Put a category of column's non-null count as a separate column


I have to first calculate the number of values in a column (include duplicates too). After that I have to assign a pool range.

Example pool ranges: (1000-3000), (3001-7000), (7001-20000), (20001-500000).

Suppose we get the count of total number of values as 4500 in column A and 8500 in column B. 4500 will be in range (3001-7000) and 8500 in (7001-20000).

There are columns C and D in which I have to return this range value. Column C contains information for column A, so column C will populate with values (3001-7000). Similarly, column D contains information for column B, so column D will populate with values (7001-2000). How can we achieve this in PySpark?
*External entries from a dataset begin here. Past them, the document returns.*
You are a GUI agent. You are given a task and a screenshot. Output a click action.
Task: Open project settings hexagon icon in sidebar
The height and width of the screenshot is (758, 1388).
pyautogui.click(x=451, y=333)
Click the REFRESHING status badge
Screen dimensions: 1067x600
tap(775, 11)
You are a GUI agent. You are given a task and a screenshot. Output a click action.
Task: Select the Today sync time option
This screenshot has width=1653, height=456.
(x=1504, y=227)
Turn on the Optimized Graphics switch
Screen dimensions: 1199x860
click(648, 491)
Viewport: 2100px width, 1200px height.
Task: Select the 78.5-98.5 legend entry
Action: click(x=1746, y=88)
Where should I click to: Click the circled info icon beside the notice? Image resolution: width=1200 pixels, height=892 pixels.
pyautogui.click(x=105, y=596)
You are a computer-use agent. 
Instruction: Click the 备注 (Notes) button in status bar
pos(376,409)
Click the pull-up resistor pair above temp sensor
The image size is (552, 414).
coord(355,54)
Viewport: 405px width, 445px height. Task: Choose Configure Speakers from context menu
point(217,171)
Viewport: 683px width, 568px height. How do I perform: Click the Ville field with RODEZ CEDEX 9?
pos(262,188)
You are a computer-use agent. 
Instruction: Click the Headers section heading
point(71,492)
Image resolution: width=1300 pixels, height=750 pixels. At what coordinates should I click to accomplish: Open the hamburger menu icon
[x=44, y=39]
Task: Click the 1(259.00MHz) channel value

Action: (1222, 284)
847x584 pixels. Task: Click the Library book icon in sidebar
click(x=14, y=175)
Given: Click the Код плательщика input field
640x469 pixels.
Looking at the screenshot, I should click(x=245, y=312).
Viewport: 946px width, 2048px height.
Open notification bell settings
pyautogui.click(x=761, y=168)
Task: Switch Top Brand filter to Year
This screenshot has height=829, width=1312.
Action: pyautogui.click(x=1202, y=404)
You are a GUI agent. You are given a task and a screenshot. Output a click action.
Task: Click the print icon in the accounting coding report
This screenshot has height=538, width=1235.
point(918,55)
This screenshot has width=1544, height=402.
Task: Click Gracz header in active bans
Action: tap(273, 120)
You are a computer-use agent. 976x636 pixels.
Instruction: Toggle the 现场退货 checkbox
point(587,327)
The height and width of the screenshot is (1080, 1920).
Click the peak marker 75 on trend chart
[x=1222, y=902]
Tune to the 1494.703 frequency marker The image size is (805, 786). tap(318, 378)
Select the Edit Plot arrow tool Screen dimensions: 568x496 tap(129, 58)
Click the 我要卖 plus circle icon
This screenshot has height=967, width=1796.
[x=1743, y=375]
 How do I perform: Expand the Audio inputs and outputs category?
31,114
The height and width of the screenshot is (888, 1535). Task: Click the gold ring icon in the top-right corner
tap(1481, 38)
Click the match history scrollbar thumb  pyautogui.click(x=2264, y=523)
enter image description here


Solution

  • Counting the non-null values is easy in Spark (df.summary("count")), but you will need to provide the pool ranges somehow. In the following example I provided pool ranges as a list of lists (one: 1 -> 2, another: 3 -> 10).

    Inputs:

    from pyspark.sql import functions as F
    df = spark.createDataFrame(
        [(1111, 2222),
         (1111, None),
         (1111, None),
         (None, None)],
        ["col1", "col2"])
    
    ranges = [
        [1, 2],
        [3, 10]
    ]
    

    Script:

    cols = ["col1", "col2"]
    df = df.replace("", None)
    summary = df.agg(*[F.count(c).alias(c) for c in cols]).head().asDict()
    col_rng = {}
    for c, cnt in summary.items():
        for r in ranges:
            if r[1] >= int(cnt):
                col_rng[c] = f"{r[0]}->{r[1]}"
                break
    
    df = df.withColumn("range_col1", F.lit(col_rng["col1"]))
    df = df.withColumn("range_col2", F.lit(col_rng["col2"]))
    
    df.show()
    # +----+----+----------+----------+
    # |col1|col2|range_col1|range_col2|
    # +----+----+----------+----------+
    # |1111|2222|     3->10|      1->2|
    # |1111|null|     3->10|      1->2|
    # |1111|null|     3->10|      1->2|
    # |null|null|     3->10|      1->2|
    # +----+----+----------+----------+